> _WHAT TO WORK ON_:
All lines from the one containing "Where should I" down to the one containing "Click the Tip", both ends included, are to be given again exactly; omit the rest of the listing below.

> _EXTRACTED DATA_:
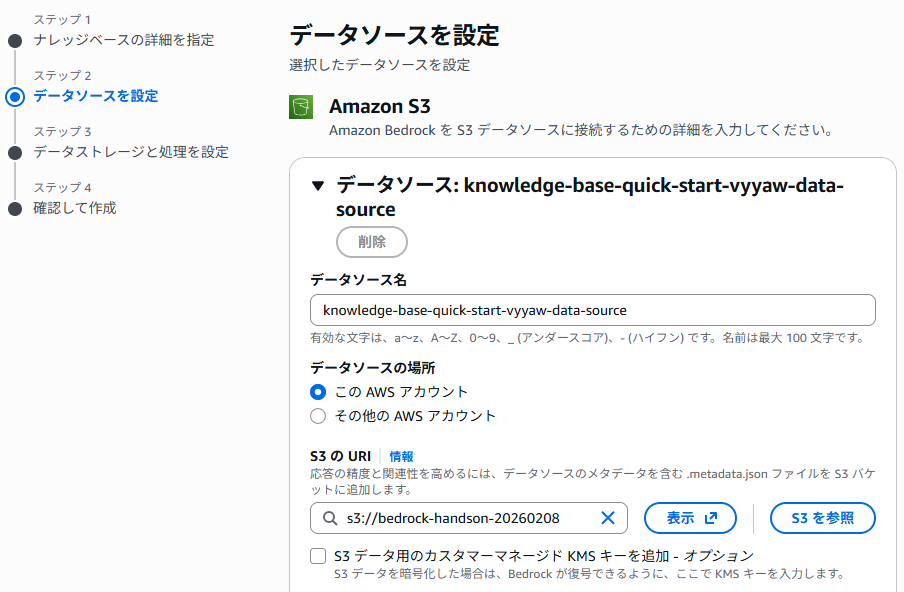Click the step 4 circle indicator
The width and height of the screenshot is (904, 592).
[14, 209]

---

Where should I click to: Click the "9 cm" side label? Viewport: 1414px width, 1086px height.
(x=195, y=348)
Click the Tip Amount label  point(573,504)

> _ANSWER BOX_:
Where should I click to: Click the "9 cm" side label? Viewport: 1414px width, 1086px height.
(x=195, y=348)
Click the Tip Amount label  point(573,504)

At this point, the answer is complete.